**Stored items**
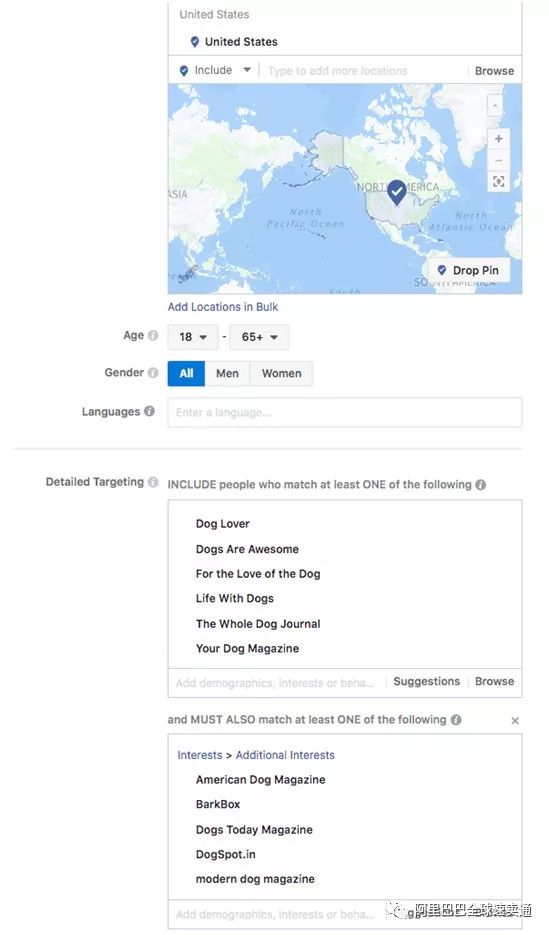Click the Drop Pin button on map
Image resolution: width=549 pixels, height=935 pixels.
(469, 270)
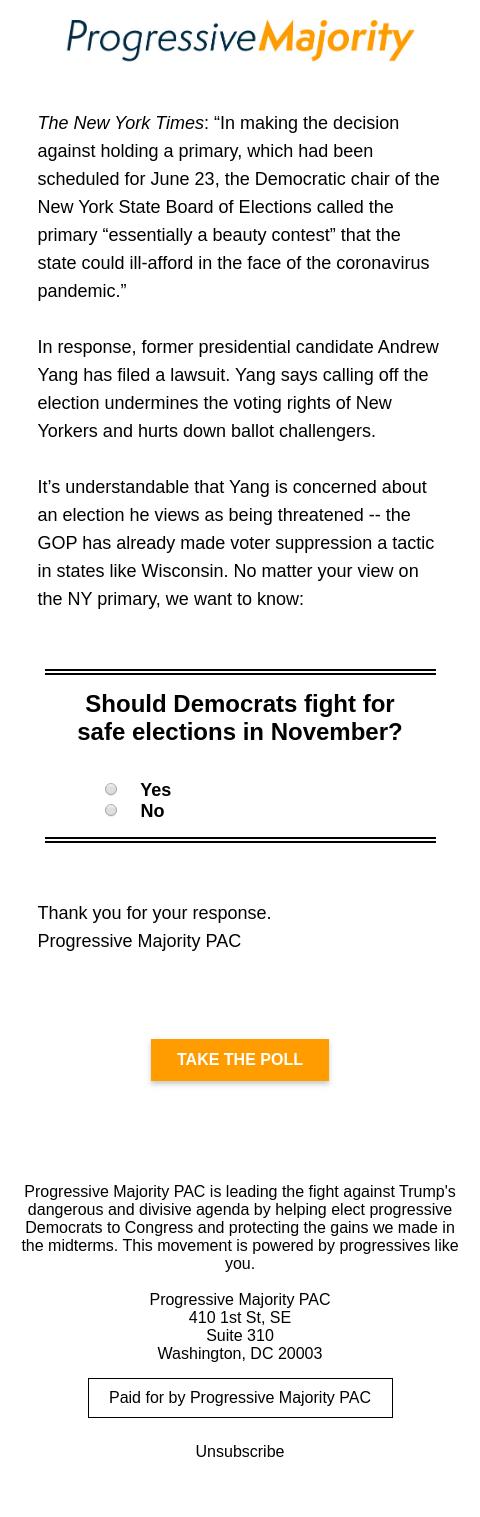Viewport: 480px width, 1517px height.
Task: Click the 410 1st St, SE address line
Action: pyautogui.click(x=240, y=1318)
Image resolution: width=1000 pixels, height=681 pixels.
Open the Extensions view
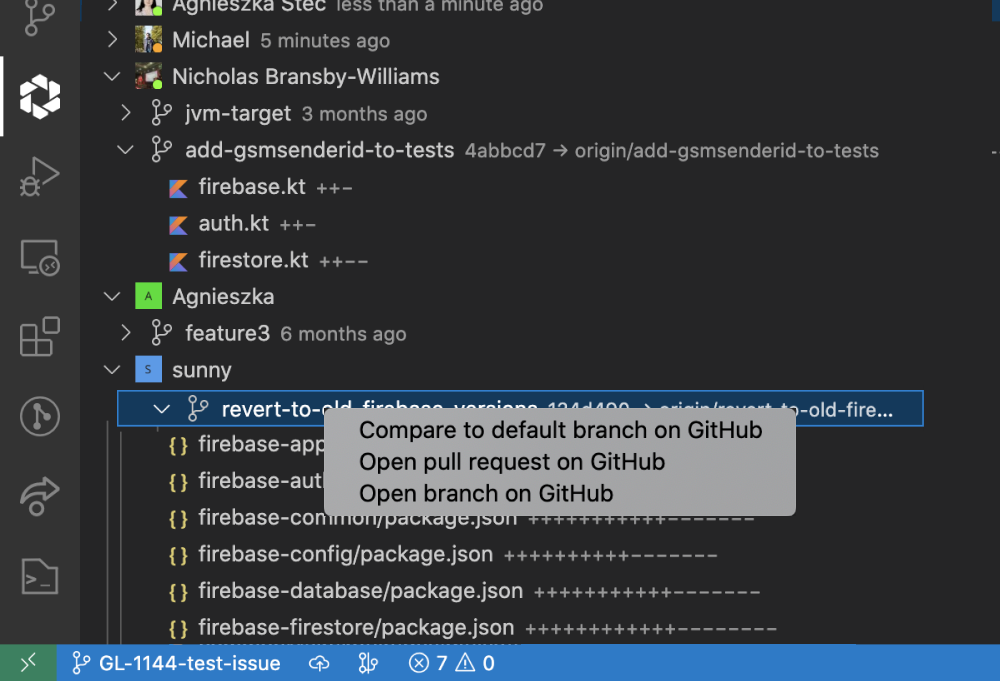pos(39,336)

* * *

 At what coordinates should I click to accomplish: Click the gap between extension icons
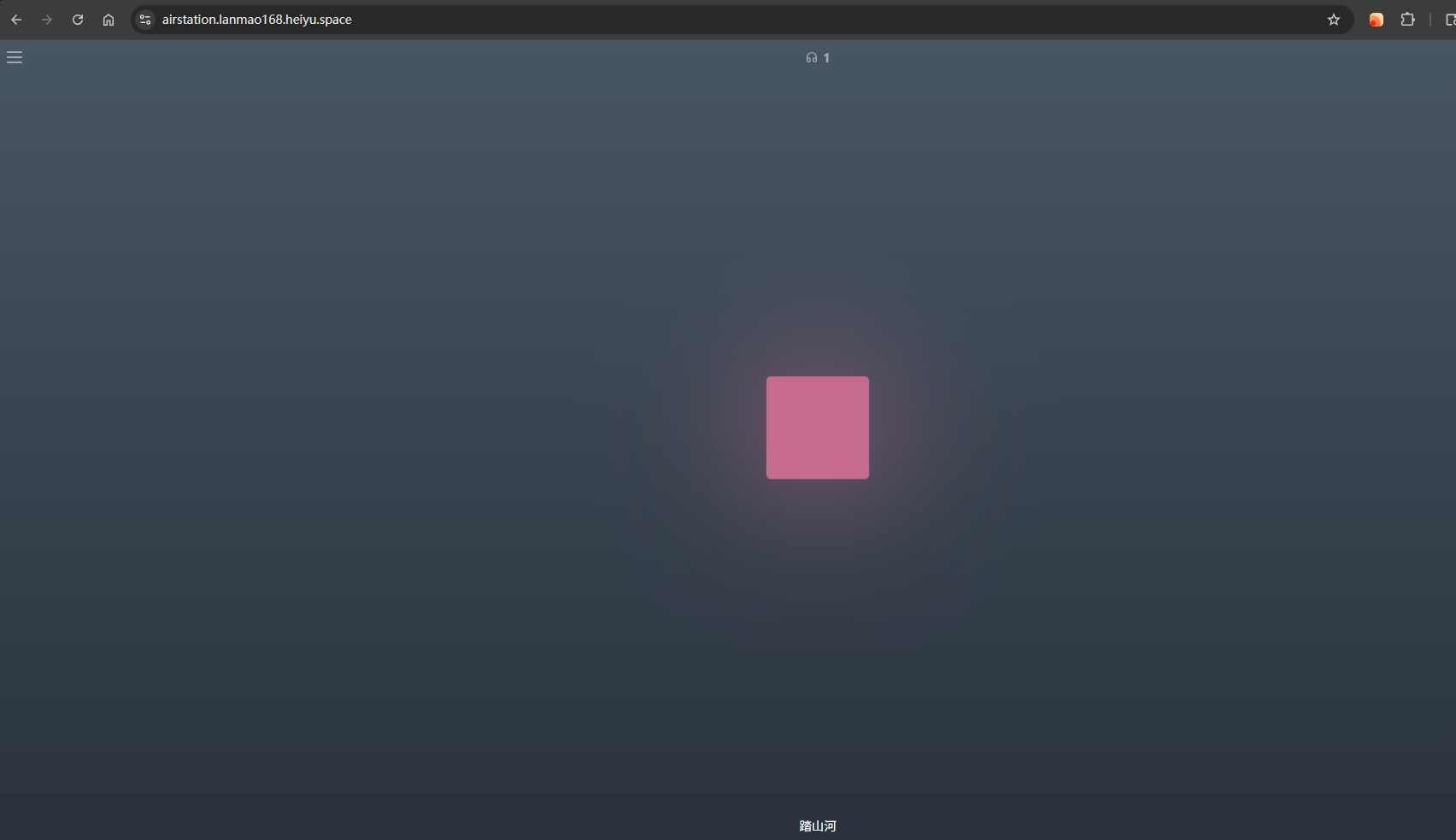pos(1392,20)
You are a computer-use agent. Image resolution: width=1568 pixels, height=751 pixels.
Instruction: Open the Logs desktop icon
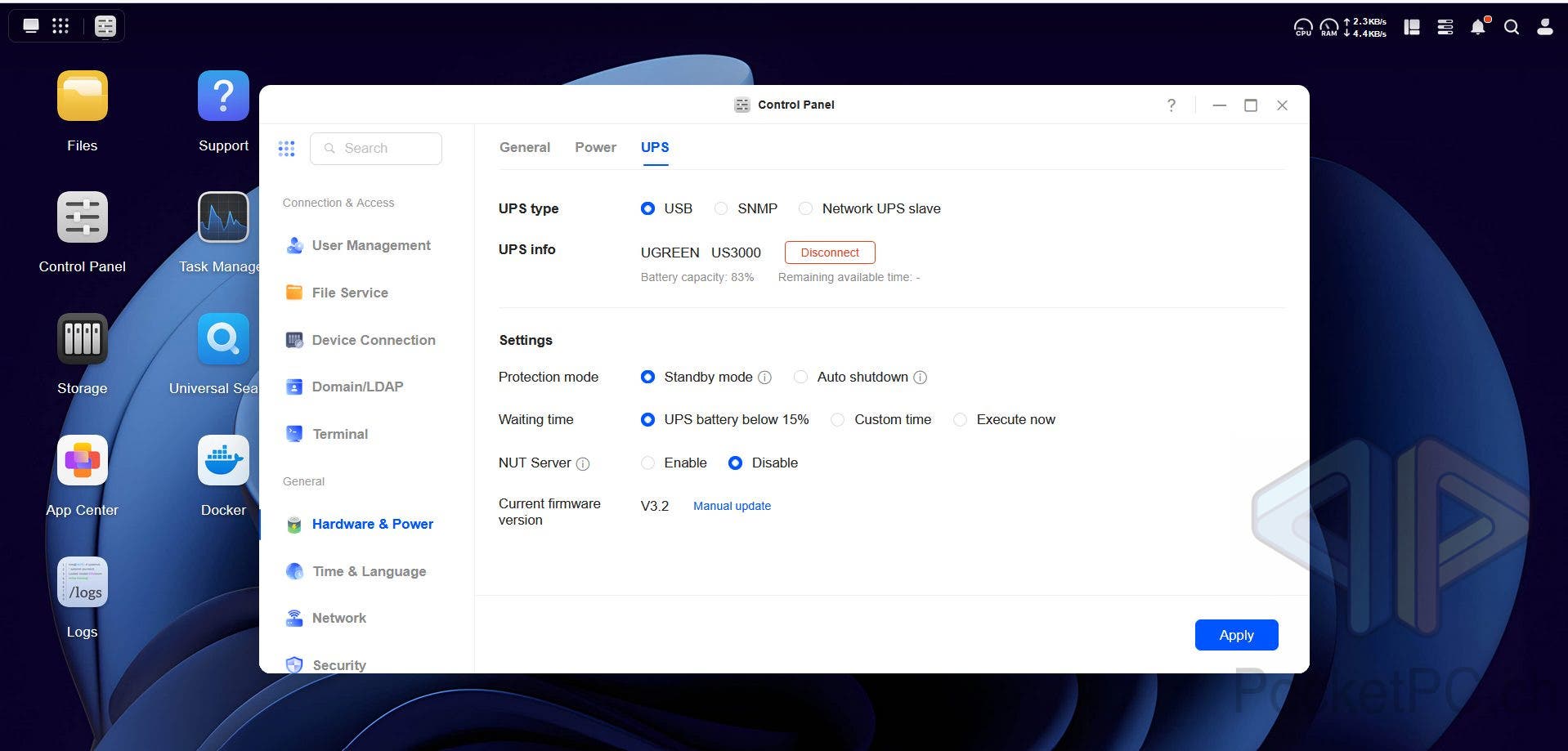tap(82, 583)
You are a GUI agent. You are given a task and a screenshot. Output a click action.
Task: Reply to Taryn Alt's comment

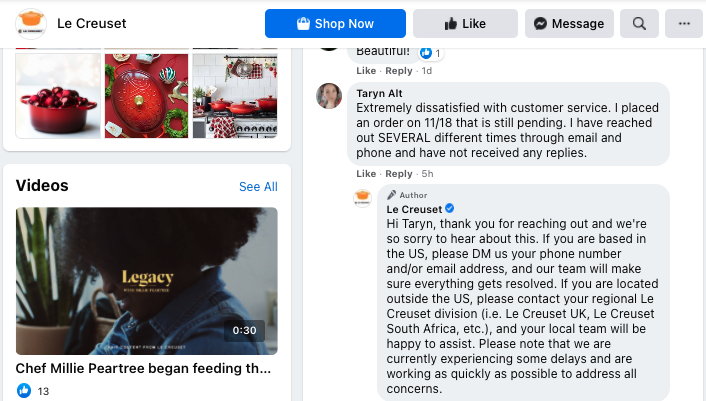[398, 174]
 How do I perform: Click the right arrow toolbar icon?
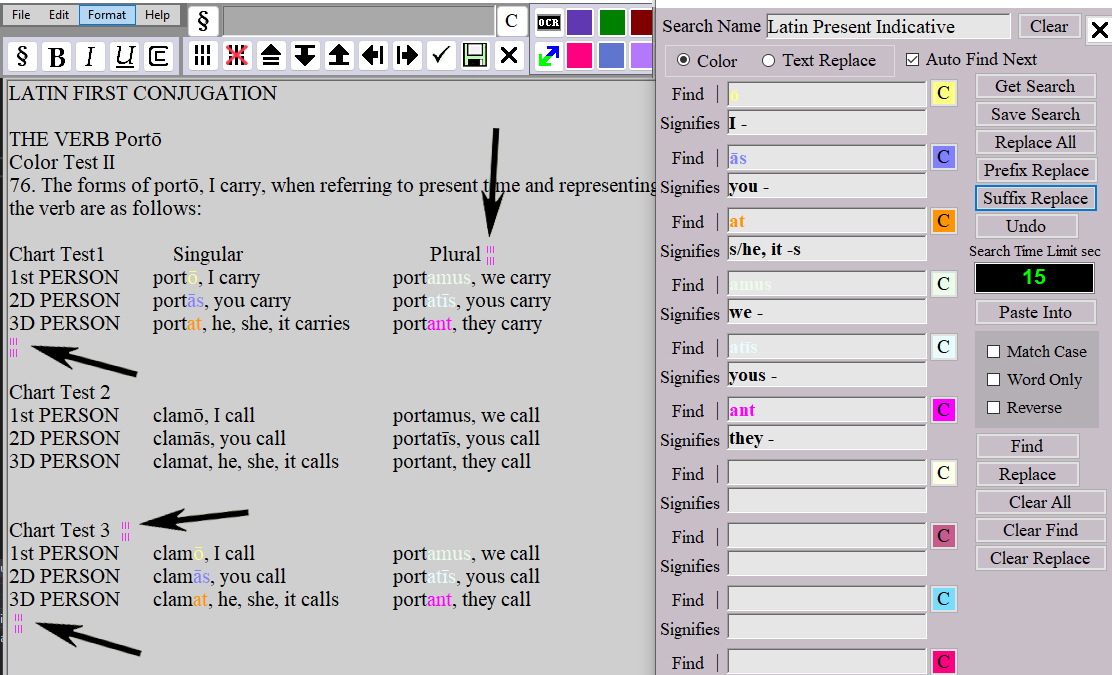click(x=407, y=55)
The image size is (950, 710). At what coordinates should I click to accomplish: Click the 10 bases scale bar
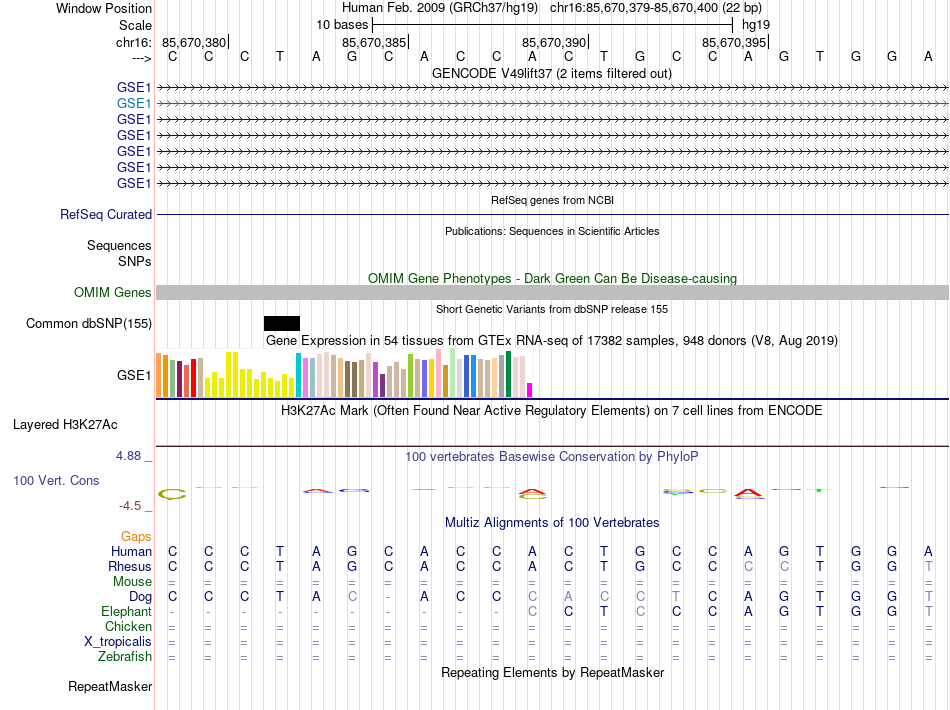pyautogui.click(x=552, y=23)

---

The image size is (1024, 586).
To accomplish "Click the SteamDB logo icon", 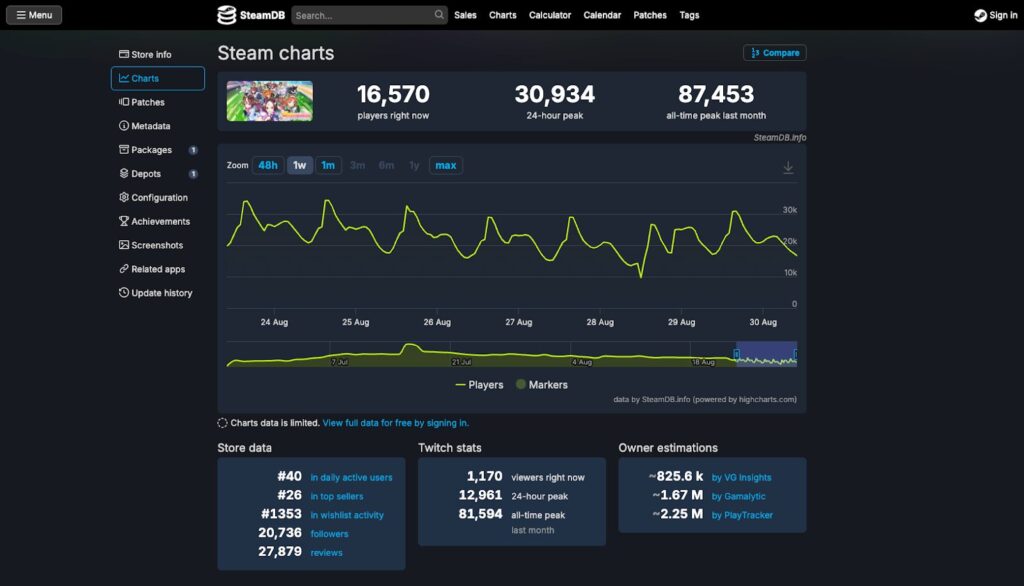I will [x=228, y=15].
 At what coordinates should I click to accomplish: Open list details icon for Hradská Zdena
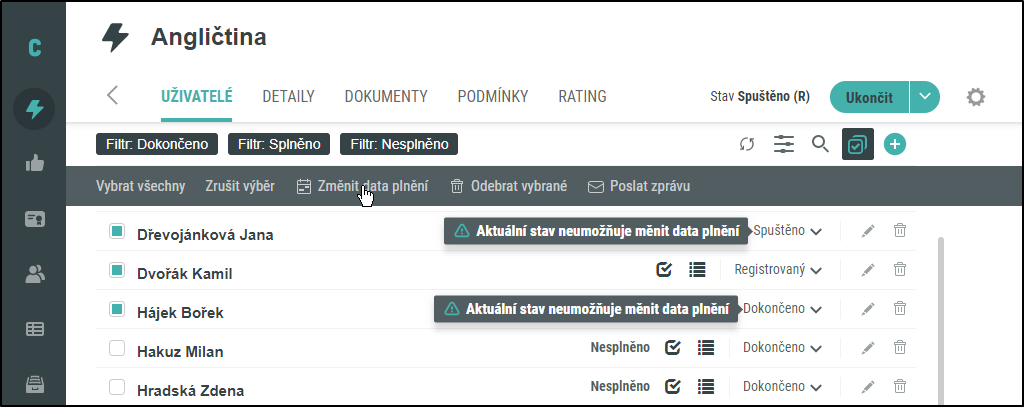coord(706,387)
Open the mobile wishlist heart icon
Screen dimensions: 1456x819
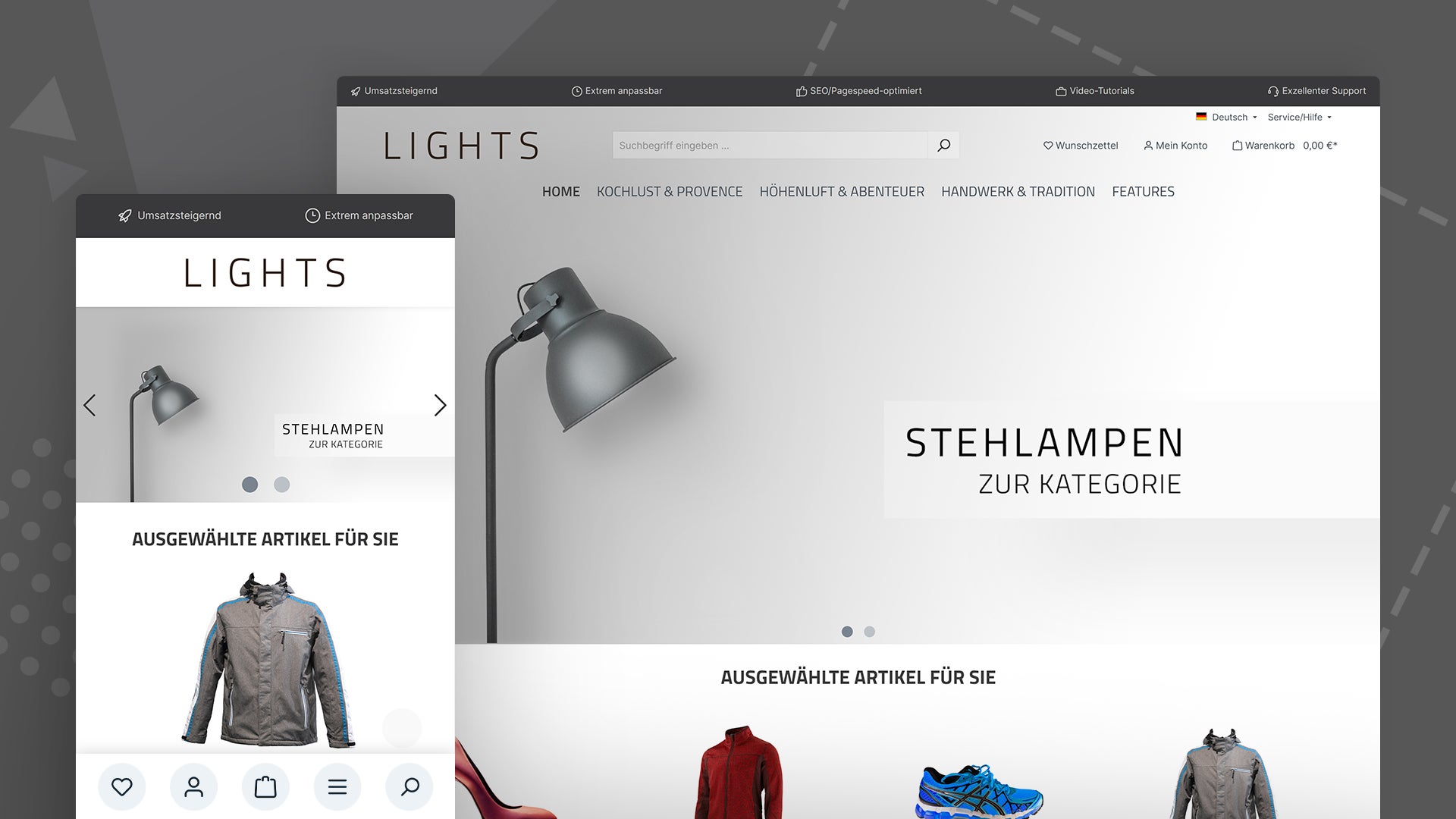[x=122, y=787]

**TASK PROMPT**
Report each line in the data above that holds the word "agent" by copying it.

**RESULT FOR THIS EXERCISE**
You are a computer-use agent. Image resolution: width=1568 pixels, height=751 pixels.
You are a GUI agent. You are given a task and a screenshot. Output a click action.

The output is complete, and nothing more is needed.